It is 1920 and the beautiful village of Yegen, in the foothills of the Sierra Nevada, awakens to a new year. The wild flowers, poppies, lavender, rosemary and thyme fill the air with their enchanting scent as the setting sun streaks vivid bands of pink and purple across the sky. For years Yegen’s small community has continued in its own quiet way, knowing little of the outside world. But the arrival of Gerald Brenan, the British writer, and his string of artistic and literary visitors, brings a new excitement to the sultry town. But Gerald is not the only new arrival; in a dusty stable a child is born. With her dark hair and wide, soot-black eyes, the young Encarnita was as beautiful as she was serious. Growing up in Yegen, with the reflective Virginia Woolf, witty Lytton Strachey and other Bloomsbury group friends of Don Geraldo visiting the village regularly, Encarnita learned many stories. But after the passing of eighty years and many miles, there is still one tale left to tell… Exquisitely written, Encarnita’s Journey is a tale as beautiful as its Spanish setting, with touches of true insight into the lives of its literati cast and dark-eyed heroine. Accompany Encarnita from Yegen to Scotland’s bustling capital, and be filled with wonder every step of the way.

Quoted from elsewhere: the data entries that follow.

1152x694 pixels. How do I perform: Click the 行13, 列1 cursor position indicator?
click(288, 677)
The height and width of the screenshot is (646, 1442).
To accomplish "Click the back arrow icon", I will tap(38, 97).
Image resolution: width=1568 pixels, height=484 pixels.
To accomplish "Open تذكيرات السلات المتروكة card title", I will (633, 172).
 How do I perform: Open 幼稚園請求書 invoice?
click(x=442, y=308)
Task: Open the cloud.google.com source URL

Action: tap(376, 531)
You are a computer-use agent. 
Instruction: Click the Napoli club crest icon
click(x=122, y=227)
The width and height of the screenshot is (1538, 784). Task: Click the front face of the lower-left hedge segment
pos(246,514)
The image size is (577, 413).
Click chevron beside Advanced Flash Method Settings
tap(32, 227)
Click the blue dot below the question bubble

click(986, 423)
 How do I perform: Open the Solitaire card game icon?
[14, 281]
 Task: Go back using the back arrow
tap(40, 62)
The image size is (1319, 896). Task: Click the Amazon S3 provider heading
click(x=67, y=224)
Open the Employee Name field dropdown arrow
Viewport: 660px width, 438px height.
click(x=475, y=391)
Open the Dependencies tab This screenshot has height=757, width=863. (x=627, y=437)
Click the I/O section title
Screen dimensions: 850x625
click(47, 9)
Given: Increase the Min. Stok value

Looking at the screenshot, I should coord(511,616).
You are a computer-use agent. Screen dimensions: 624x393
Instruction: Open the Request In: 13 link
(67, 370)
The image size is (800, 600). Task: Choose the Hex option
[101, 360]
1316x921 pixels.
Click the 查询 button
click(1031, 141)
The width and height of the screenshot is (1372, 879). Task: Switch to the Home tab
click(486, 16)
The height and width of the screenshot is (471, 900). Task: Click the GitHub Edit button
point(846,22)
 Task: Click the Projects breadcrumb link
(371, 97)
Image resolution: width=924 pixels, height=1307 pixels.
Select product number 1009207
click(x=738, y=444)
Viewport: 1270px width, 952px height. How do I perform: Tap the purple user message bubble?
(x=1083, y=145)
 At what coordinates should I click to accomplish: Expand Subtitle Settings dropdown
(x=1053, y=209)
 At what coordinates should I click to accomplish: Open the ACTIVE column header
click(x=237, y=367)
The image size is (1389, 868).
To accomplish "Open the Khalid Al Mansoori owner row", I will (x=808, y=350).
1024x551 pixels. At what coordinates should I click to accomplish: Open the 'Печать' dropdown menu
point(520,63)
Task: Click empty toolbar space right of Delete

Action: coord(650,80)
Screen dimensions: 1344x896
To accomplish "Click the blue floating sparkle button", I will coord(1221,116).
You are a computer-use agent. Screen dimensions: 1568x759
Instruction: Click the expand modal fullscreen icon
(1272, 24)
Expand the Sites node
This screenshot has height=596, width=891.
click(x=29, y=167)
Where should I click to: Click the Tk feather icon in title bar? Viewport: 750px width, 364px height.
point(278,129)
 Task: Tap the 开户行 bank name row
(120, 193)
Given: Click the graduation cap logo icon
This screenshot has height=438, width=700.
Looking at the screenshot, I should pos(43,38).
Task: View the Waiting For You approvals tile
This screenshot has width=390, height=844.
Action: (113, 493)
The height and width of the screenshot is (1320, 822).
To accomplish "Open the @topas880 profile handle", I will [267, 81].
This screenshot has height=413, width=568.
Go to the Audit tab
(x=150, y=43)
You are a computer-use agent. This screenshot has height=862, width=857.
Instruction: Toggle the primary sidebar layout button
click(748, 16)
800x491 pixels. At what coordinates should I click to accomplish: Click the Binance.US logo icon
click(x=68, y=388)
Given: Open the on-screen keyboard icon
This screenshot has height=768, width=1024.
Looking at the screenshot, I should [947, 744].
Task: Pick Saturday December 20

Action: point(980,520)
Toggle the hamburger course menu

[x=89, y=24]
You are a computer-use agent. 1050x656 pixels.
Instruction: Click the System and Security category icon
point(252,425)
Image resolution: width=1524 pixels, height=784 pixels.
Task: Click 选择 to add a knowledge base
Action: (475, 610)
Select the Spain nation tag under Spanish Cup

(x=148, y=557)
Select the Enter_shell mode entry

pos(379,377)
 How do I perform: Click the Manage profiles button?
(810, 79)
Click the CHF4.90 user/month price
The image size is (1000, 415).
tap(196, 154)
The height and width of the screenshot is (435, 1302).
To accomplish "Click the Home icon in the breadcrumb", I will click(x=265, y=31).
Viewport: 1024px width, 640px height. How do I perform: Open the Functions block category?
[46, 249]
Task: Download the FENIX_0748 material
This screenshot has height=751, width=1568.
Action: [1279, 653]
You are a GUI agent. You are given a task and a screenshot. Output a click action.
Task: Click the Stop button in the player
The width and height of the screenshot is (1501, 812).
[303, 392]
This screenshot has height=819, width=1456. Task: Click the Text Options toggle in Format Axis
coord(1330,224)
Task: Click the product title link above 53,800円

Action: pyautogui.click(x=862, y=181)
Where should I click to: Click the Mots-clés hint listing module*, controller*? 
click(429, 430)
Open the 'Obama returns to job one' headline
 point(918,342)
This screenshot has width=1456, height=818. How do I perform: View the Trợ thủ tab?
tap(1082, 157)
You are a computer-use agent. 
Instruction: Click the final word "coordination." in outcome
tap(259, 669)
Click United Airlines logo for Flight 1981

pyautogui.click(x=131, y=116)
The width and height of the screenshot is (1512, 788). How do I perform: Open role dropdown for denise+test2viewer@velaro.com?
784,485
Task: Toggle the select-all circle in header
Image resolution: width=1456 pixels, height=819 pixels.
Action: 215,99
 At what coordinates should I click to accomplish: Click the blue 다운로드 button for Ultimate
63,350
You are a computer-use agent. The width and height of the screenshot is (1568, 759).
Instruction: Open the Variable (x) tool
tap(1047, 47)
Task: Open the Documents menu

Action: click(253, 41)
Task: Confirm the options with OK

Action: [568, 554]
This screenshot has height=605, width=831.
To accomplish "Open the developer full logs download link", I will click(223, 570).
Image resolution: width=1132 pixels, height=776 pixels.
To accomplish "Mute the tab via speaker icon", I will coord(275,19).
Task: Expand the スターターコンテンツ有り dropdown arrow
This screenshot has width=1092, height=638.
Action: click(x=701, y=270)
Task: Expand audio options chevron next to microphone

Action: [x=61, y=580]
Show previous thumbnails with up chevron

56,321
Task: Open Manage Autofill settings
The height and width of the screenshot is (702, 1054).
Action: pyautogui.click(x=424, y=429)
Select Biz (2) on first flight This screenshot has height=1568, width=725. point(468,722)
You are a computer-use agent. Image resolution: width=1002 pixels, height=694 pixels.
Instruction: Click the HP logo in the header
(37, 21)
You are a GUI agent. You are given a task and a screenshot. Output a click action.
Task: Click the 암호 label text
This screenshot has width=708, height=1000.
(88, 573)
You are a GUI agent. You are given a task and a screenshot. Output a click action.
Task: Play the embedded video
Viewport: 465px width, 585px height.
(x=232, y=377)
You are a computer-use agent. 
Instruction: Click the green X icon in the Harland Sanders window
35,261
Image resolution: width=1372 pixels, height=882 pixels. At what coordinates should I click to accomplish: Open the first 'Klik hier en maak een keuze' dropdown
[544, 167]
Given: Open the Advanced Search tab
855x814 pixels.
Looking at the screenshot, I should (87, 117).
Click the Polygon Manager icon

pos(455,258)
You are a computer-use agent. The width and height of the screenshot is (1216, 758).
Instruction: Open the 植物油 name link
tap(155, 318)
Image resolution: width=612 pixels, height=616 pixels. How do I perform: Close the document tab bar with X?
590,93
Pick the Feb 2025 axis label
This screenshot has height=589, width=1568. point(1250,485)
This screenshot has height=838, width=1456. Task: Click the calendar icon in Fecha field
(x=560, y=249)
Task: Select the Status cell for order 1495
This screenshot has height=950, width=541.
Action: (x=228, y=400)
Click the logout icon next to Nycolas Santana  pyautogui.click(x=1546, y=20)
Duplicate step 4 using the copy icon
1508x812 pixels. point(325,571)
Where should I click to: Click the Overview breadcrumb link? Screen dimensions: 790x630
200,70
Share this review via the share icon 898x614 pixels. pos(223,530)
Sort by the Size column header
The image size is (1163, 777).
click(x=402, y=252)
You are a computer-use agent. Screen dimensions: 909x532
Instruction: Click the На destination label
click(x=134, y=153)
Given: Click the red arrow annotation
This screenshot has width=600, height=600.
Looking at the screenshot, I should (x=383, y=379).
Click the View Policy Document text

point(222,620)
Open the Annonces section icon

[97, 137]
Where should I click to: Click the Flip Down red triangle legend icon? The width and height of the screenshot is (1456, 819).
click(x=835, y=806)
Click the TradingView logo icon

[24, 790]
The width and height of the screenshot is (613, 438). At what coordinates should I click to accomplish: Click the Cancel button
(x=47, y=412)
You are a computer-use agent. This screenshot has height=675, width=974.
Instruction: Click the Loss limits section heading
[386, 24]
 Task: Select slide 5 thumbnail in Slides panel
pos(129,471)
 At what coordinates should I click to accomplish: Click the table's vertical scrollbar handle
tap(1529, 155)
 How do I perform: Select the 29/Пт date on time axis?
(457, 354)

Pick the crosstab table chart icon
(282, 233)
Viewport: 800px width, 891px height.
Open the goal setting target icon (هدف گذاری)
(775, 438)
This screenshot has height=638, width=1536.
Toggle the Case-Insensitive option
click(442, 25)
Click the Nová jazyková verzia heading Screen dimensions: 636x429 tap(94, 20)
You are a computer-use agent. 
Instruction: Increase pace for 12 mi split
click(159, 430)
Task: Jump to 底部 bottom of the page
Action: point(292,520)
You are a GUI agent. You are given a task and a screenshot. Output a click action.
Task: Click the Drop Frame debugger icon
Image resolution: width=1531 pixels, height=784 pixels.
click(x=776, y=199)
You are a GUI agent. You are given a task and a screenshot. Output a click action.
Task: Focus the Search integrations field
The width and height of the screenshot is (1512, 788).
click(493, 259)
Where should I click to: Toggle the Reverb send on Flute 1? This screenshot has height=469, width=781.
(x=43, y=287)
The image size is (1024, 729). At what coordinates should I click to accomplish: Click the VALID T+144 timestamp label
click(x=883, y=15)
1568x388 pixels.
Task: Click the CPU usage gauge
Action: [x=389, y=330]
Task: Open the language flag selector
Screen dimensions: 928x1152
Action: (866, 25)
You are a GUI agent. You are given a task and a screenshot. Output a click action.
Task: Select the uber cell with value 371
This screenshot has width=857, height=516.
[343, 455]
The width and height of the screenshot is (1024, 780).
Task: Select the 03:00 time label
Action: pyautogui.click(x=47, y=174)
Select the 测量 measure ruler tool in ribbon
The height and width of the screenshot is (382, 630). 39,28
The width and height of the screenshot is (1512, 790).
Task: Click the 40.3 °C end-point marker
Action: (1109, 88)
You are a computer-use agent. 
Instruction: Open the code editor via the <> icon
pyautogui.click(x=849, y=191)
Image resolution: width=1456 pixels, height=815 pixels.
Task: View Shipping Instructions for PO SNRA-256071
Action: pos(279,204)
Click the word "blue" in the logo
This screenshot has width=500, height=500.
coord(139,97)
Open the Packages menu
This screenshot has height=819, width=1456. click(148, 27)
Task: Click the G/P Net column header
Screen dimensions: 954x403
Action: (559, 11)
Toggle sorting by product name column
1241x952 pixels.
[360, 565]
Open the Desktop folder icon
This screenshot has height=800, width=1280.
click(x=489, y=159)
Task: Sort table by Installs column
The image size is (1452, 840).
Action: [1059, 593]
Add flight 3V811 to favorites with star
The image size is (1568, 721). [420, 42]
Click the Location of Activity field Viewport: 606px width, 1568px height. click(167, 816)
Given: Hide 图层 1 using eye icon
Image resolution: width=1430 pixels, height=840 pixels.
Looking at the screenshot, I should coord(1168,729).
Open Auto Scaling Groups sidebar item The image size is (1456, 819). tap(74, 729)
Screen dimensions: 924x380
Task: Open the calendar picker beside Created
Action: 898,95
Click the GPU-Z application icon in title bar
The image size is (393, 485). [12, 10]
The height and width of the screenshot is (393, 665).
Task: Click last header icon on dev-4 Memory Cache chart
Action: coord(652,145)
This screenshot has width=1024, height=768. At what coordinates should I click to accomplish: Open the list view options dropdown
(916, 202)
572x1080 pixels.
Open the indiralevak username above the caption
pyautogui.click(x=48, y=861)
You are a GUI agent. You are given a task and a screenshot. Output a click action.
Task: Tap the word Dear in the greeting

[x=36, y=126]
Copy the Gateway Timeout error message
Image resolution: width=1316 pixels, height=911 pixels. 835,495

Joan Lingard was born in Edinburgh, in the Old Town, but grew up in Belfast where she lived until she was 18. She attended Strandtown Primary and then got a scholarship into Bloomfied Collegiate. She has three daughters and five grandchildren, and now lives in Edinburgh with her Canadian husband.
Lingard has written novels for both adults and children. She is probably most famous for the teenage-aimed Kevin and Sadie series, which have sold over one million copies and have been reprinted many times since.
Her first novel Liam's Daughter was an adult-orientated novel published in 1963. Her first children's novel was The Twelfth Day of July (the first of the five Kevin and Sadie books) in 1970.
Lingard received the prestigious West German award the "Buxtehuder Bulle" in 1986 for Across the Barricades. Tug of War has also received great success: shortlisted for the Carnegie Medal 1989, The Federation of Children's Book Group Award 1989, runner up in the Lancashire Children's Book Club of the year 1990 and shortlisted for the Sheffield Book Award. In 1998, her book Tom and the Tree House won the Scottish Arts Council Children's Book Award. Her most recent novel, What to Do About Holly was released in August 2009.
Lingard was awarded an MBE in 1998 for services to children's literature.
Book review Encarnita’s Journey by Joan Lingard Alison and Busby 7 out of 10 Joan Lingard is one of those writers with a considerable body of work, who just gets on with the craft of writing, whether it is for Children, or Adults. Encarnita’s Journey starts of in Edinburgh, where Encarnita, and her daughter Concepcion are looking for work, before really starting in 1920, at the very moment of Encarnita’s birth, in a paragraph that is not for the squeamish. Throughout her childhood, growing up in Yegen, in the shadow of the first world war, Encarnita’s life takes on many different colours, from dealings with real life figures such as Lytton Strachey, Dora Carrington, and Virginia Woolf. Although Encarnita’s life is actually pretty uneventful (she has a child, a number of jobs, that change due to economic forces, loses lovers and family members) it is the detail that make Encarnita’s Journey such a good read, from the research that went into the names, setting the time lines and places so that she would have met the real people that are mentioned, to making the whole book read as a believable, worthwhile life. Although the changes that are bought by war are felt, and there are elements of sadness, and pathos, as there is with every book of this nature, there is also a resounding sense of hope, of discovery, which is what sets Encarnita out on her journey, to live the life she has been given, and to find out all that she can in a world that is always changing.